Saved entries

# # # # #

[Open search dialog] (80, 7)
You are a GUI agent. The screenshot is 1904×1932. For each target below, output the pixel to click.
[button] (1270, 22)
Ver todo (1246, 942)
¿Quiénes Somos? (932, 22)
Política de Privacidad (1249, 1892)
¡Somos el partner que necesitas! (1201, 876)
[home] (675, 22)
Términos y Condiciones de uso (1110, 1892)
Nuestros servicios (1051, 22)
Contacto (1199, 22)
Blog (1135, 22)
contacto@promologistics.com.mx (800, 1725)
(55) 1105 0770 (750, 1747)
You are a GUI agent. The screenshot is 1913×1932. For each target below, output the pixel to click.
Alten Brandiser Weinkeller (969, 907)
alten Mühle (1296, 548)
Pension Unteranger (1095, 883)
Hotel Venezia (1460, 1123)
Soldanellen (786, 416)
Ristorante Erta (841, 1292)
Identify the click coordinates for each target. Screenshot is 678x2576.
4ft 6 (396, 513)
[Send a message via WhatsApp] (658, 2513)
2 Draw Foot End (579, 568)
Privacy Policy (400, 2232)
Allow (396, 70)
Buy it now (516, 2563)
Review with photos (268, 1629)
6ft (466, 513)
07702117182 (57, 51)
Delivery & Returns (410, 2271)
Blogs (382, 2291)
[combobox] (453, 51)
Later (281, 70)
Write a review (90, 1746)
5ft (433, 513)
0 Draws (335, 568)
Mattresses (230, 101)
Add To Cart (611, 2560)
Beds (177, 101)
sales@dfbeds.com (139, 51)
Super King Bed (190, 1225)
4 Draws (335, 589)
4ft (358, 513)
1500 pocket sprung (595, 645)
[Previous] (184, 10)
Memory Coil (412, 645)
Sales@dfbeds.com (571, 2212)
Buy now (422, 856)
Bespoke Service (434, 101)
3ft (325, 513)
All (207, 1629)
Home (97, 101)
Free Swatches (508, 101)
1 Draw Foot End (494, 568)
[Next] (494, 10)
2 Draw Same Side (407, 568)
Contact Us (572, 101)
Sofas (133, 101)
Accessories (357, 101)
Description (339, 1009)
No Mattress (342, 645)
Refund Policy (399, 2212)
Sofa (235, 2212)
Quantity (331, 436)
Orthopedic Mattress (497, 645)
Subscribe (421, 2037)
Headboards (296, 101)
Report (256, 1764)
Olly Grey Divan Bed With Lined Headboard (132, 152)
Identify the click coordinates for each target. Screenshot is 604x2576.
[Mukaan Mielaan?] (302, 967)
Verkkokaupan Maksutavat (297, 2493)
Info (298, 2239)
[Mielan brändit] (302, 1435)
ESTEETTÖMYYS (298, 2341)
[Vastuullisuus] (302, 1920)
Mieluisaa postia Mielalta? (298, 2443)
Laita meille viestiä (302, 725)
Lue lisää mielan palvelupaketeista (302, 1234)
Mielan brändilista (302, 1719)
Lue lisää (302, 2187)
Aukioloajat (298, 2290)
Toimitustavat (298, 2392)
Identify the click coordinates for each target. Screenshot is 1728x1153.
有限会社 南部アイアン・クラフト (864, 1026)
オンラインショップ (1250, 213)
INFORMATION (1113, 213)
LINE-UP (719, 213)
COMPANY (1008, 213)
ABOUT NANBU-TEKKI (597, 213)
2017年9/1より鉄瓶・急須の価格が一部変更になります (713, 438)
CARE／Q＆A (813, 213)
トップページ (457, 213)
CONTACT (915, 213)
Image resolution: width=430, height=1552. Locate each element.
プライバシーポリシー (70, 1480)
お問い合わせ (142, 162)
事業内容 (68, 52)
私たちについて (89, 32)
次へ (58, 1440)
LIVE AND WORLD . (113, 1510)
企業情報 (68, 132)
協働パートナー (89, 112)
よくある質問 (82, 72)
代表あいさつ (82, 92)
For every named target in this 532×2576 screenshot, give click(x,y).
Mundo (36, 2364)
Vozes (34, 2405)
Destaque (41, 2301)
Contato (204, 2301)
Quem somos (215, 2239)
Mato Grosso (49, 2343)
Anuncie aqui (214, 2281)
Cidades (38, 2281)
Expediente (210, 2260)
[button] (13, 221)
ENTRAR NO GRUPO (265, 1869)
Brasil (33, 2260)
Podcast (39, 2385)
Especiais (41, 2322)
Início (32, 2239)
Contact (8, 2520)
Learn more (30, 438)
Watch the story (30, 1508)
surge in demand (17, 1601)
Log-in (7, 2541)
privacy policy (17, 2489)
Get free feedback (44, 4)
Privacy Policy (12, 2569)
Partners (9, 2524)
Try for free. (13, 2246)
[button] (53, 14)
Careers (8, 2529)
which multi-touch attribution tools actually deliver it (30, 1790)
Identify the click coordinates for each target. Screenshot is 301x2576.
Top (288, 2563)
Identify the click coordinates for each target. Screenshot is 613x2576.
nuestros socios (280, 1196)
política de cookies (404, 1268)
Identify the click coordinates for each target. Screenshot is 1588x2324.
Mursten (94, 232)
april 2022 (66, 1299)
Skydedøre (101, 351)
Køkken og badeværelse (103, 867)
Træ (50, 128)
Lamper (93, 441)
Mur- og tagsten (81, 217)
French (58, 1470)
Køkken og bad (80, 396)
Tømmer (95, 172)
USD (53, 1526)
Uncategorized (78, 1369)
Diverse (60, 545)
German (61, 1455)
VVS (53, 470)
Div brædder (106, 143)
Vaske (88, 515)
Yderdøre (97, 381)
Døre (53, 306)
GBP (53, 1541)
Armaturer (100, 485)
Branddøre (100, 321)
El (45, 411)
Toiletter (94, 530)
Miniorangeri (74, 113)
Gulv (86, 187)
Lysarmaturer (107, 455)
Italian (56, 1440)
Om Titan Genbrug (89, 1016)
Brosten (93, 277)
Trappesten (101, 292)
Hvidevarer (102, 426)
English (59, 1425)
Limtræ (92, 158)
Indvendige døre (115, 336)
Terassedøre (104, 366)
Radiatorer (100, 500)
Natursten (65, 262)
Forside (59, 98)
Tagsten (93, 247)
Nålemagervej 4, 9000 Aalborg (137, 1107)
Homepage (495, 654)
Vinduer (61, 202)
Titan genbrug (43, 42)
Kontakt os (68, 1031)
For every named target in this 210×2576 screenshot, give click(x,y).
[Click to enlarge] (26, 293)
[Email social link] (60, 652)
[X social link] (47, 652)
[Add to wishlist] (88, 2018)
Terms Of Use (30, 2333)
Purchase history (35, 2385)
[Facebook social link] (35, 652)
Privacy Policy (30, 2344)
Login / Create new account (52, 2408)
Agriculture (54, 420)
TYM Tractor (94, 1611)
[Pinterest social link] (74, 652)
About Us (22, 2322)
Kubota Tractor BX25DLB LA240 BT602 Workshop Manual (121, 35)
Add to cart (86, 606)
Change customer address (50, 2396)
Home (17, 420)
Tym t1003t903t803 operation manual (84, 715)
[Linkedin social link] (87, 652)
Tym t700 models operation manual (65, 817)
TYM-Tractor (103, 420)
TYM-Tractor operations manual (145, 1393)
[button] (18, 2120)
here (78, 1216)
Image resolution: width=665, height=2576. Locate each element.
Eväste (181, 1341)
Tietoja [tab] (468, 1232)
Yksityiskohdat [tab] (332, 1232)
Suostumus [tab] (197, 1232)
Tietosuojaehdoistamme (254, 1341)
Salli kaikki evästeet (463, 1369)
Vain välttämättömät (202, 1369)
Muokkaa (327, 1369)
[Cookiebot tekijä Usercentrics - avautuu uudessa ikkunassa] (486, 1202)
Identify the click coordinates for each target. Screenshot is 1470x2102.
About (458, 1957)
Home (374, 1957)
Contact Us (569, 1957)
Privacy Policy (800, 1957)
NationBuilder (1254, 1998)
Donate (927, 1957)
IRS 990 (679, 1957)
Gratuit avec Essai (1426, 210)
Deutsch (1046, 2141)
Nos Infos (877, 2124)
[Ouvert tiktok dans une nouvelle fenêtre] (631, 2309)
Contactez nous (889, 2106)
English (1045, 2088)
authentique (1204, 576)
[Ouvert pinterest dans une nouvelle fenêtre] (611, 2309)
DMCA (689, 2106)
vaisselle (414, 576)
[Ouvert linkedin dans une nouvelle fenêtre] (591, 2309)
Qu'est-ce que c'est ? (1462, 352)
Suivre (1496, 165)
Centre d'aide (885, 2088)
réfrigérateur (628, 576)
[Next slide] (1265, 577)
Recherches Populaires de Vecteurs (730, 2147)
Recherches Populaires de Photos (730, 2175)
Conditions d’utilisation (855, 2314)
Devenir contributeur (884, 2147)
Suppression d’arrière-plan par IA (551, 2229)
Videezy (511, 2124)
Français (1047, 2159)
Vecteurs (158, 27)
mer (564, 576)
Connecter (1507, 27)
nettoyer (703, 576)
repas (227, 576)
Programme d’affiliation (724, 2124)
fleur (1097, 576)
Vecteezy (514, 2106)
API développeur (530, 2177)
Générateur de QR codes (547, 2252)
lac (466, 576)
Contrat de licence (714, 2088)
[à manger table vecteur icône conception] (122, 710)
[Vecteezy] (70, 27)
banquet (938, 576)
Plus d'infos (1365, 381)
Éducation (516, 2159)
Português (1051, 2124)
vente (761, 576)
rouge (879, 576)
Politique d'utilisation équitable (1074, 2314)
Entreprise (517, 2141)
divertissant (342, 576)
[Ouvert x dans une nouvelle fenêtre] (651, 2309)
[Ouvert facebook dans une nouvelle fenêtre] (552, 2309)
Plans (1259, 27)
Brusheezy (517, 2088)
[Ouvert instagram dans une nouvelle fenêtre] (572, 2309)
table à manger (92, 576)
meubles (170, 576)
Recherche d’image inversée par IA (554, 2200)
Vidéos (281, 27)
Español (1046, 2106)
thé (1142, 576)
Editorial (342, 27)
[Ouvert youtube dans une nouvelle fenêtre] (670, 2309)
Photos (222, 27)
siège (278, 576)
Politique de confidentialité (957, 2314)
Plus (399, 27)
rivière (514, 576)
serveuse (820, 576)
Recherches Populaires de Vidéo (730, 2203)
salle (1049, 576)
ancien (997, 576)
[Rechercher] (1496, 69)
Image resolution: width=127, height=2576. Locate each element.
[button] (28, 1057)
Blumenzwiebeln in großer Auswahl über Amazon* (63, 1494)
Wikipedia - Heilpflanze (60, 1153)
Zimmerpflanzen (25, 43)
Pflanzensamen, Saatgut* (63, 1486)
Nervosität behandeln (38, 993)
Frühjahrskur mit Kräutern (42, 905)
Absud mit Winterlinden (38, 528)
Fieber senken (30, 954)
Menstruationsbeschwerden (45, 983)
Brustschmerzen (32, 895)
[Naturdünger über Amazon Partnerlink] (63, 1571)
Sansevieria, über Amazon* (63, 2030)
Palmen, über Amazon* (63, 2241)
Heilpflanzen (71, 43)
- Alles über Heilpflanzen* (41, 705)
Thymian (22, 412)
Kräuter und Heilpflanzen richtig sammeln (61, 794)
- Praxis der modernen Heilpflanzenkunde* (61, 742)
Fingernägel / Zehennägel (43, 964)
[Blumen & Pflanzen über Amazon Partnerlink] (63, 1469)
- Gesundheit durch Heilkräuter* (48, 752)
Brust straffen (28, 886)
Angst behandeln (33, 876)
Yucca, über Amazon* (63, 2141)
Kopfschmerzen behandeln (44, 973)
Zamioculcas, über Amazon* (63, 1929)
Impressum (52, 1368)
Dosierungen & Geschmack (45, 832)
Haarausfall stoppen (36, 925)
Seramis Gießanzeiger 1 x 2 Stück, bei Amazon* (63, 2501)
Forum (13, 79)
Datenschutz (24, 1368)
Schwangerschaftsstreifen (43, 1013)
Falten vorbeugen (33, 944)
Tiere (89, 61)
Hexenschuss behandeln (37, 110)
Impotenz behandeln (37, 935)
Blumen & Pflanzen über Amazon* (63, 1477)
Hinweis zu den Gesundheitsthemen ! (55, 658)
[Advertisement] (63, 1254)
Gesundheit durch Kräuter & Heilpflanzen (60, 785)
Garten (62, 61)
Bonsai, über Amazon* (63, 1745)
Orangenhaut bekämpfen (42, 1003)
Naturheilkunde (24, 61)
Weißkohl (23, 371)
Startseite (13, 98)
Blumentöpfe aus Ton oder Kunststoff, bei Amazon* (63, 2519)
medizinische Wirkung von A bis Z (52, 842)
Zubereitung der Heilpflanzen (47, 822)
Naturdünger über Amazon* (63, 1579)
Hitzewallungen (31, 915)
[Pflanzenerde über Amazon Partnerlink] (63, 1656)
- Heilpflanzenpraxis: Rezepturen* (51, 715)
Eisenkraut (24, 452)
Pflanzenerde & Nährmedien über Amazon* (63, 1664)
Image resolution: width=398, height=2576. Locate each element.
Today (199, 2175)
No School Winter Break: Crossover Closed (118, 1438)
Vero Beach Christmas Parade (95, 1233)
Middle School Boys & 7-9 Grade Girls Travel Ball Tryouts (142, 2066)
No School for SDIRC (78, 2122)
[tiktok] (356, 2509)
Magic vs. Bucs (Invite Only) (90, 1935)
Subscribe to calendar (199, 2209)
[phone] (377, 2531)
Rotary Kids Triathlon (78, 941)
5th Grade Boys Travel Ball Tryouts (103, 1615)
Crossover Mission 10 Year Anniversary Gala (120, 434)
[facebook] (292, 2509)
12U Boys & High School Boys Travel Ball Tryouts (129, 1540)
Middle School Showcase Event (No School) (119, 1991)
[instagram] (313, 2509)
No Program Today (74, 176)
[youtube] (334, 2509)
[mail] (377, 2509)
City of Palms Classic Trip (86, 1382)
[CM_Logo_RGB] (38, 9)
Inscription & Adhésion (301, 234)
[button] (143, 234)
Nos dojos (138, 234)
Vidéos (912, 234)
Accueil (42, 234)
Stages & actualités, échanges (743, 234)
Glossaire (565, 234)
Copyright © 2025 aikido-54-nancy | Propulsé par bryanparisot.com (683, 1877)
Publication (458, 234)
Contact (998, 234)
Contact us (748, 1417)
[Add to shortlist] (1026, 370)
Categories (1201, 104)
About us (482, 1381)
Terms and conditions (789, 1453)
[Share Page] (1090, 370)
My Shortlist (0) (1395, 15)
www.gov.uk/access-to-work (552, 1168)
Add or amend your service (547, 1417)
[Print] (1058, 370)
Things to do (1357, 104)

# # # # #

--- To do ---
Return only the part of the records above that opens with the line containing "No Mattress (342, 645)" and closes with the line containing "Careers (8, 2529)", ends included.

--- Answer below ---
No Mattress (342, 645)
Refund Policy (399, 2212)
Sofa (235, 2212)
Quantity (331, 436)
Orthopedic Mattress (497, 645)
Subscribe (421, 2037)
Headboards (296, 101)
Report (256, 1764)
Olly Grey Divan Bed With Lined Headboard (132, 152)
Identify the click coordinates for each target. Screenshot is 604x2576.
[Mukaan Mielaan?] (302, 967)
Verkkokaupan Maksutavat (297, 2493)
Info (298, 2239)
[Mielan brändit] (302, 1435)
ESTEETTÖMYYS (298, 2341)
[Vastuullisuus] (302, 1920)
Mieluisaa postia Mielalta? (298, 2443)
Laita meille viestiä (302, 725)
Lue lisää mielan palvelupaketeista (302, 1234)
Mielan brändilista (302, 1719)
Lue lisää (302, 2187)
Aukioloajat (298, 2290)
Toimitustavat (298, 2392)
Identify the click coordinates for each target. Screenshot is 1728x1153.
有限会社 南部アイアン・クラフト (864, 1026)
オンラインショップ (1250, 213)
INFORMATION (1113, 213)
LINE-UP (719, 213)
COMPANY (1008, 213)
ABOUT NANBU-TEKKI (597, 213)
2017年9/1より鉄瓶・急須の価格が一部変更になります (713, 438)
CARE／Q＆A (813, 213)
トップページ (457, 213)
CONTACT (915, 213)
Image resolution: width=430, height=1552. Locate each element.
プライバシーポリシー (70, 1480)
お問い合わせ (142, 162)
事業内容 (68, 52)
私たちについて (89, 32)
次へ (58, 1440)
LIVE AND WORLD . (113, 1510)
企業情報 (68, 132)
協働パートナー (89, 112)
よくある質問 (82, 72)
代表あいさつ (82, 92)
For every named target in this 532×2576 screenshot, give click(x,y).
Mundo (36, 2364)
Vozes (34, 2405)
Destaque (41, 2301)
Contato (204, 2301)
Quem somos (215, 2239)
Mato Grosso (49, 2343)
Anuncie aqui (214, 2281)
Cidades (38, 2281)
Expediente (210, 2260)
[button] (13, 221)
ENTRAR NO GRUPO (265, 1869)
Brasil (33, 2260)
Podcast (39, 2385)
Especiais (41, 2322)
Início (32, 2239)
Contact (8, 2520)
Learn more (30, 438)
Watch the story (30, 1508)
surge in demand (17, 1601)
Log-in (7, 2541)
privacy policy (17, 2489)
Get free feedback (44, 4)
Privacy Policy (12, 2569)
Partners (9, 2524)
Try for free. (13, 2246)
[button] (53, 14)
Careers (8, 2529)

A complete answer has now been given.